4 min read

by Elena Biagi – UNIBO

Microbiome research, i.e. the characterization of the complex microbial ecosystems that populate all environmental niches on our planet, including ourselves, has a relatively long history, especially for what concerns the microbes inhabiting the human body. In recent years, this field has witnessed a dramatic increase in scale and scope due to the advances in DNA-sequencing technologies and computational methods. DNA sequencing is indeed becoming every day easier to access, thanks to the decreasing price and increasing quickness in obtaining results. Such “democratization” of the access to the most up-to-date technologies has allowed the start of many different international and interdisciplinary research programmes worldwide, aimed at the exploration of the microbial diversity in a large variety of ecosystems, including both natural and human-related environments. This massive effort of the scientific community will produce huge repositories of data and metadata, made publicly available in order to serve as a reference for future and on-going studies. This will bring an enormous “catalogue of microbial life” to progressive generations, allowing us to observe as microbes and microbiomes change in time and space, as well as how this affects our life and the environment in which we live. Any project that aims at contributing to this common purpose needs to carefully consider the fact that choices made at every step of the research, from study design to the final analyses, can impact results and, most importantly, their comparability with respect to results obtained by other research programmes.

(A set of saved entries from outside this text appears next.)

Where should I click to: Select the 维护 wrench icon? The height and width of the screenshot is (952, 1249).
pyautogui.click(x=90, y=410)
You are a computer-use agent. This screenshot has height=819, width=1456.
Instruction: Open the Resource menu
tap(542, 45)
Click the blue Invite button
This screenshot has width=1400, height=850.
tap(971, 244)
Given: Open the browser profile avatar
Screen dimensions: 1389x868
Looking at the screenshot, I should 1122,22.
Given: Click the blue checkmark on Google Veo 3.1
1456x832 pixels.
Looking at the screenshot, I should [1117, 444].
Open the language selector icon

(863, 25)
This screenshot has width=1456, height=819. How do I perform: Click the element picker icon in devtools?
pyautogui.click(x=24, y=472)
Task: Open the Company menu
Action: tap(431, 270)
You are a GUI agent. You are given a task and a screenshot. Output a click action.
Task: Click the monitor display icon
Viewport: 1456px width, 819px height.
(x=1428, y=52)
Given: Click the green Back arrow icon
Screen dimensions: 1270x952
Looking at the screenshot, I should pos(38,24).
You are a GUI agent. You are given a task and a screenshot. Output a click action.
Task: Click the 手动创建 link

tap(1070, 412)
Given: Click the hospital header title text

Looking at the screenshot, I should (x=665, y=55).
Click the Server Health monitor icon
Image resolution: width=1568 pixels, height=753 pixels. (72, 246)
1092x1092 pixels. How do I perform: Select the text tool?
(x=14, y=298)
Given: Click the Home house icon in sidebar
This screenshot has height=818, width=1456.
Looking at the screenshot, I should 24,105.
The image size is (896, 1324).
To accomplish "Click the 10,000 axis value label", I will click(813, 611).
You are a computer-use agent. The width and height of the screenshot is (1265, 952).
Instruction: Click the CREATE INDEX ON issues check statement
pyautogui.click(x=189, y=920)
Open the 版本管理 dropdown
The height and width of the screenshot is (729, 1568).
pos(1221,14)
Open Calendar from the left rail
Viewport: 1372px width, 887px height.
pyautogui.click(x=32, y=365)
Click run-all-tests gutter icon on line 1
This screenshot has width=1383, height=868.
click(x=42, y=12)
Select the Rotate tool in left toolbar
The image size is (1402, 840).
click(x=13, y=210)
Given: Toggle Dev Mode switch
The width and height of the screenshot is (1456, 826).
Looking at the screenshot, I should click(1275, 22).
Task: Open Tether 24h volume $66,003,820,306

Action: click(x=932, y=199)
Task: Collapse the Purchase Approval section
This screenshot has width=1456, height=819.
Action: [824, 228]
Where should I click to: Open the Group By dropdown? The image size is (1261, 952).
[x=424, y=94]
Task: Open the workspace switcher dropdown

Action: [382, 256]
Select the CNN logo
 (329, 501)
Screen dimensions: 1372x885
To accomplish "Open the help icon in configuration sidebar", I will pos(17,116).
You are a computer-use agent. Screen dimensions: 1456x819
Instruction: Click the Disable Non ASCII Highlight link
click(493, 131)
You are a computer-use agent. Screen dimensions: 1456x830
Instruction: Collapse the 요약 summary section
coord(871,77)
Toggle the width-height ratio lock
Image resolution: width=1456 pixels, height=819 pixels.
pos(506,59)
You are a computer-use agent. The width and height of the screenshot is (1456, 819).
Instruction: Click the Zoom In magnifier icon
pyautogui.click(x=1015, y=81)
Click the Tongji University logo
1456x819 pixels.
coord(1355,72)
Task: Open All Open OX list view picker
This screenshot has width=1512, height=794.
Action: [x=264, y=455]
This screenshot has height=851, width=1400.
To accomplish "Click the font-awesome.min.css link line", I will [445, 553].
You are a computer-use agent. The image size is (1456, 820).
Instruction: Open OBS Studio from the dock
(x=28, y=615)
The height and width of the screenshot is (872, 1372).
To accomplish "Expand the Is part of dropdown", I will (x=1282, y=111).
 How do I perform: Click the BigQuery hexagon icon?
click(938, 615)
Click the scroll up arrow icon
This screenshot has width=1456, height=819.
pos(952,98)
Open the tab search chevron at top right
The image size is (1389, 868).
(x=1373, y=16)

Indeed, datasets generated by a single project should always be seen as part of a larger whole, built by the progressive addition of data generated by many projects to the public repositories.

With such growing awareness, a large number of scientists are stating the need for shared, agreed-upon protocols that allow for the co-analysis of data generated by different studies.

Up to now, microbiome data are obtained predominantly by three molecular methodologies: (i) 16S rRNA gene sequencing, that portrays the ecosystem microbial membership, (ii) metagenomics, used to provide the vision of the ecosystem’s functional potential, and (iii) metatranscriptomics, that describes the gene expression profile of the whole microbial community. For each of these methods, many steps along with the microbiome analysis can have an impact on the result comparability, starting from the very beginning: the study design, the samples collection strategy, and the collection of metadata. Longitudinal and/or single point sampling strategy, collection and analysis of replicates, size of each samples, are all parameters affecting precision, accuracy, representativeness, and reproducibility of the obtained dataset. The accurate collection of metadata is crucial in all fields of microbiome research, not only in clinical comparative studies, in order to provide the correct interpretation to a subsequent use of the dataset, as well as the possibility to harmonize their dataset with previous ones.

Another key step that might influence results is the method used to extract the DNA, or the RNA, from the original sample, since bacteria present in a complex community always belong to many different species and some cell types can resist common mechanical or chemical lysis methods. The different nature of the matrices that are analysed in microbiome explorations (water, soil, particulate filtered from air, plant compartments, animal tissues and fluids, environmental swab, human biopsies, feces, etc) makes the nucleic acid extraction challenging to standardize, but it has been repeatedly stated that the same extraction protocols should be employed consistently with all the samples of similar nature, taking into account the published work of large international consortia (Human Microbiome Project, Earth Microbiome Project, Tara Oceans and so on).

After obtaining purified DNA, all samples should be processed consistently, according to the chosen analysis approach and the available sequencing technology. The latter, i.e. which sequencing platform is used, has a confirmed effect on the comparability of the results among different studies, but most updated computational tools can provide means for compensating such an effect. 16S rRNA gene sequencing is the analytical approach that most suffers the differences in adopted procedures. This method foresees the PCR amplification of a small portion of the target gene, which is present in all bacteria but whose sequence can discriminate among different taxa: depending on the gene regions selected for sequencing, some bacterial groups can disappear from the final results, because they are not amplified in PCR. For this reason, it is crucial to compare studies that have been carried on using the same 16 rRNA gene region as a sequencing target.

CIRCLES aims at contributing to the current state of the art in microbiome research by providing a comprehensive analysis of the microbiomes across all actors (plants and animals, final products and intermediates, surrounding and working environment, and human workers) involved in different food system, relevant for the EU food market. The definition of standard operative procedures for sampling, storage, processing, and analysis, carried out alongside the complex and multifaceted study design, has been a crucial phase of the project, with the scope of providing accurate and comparable results, able to robustly contribute to the study of the involvement of microbiomes in the safety, security and sustainability of modern food systems.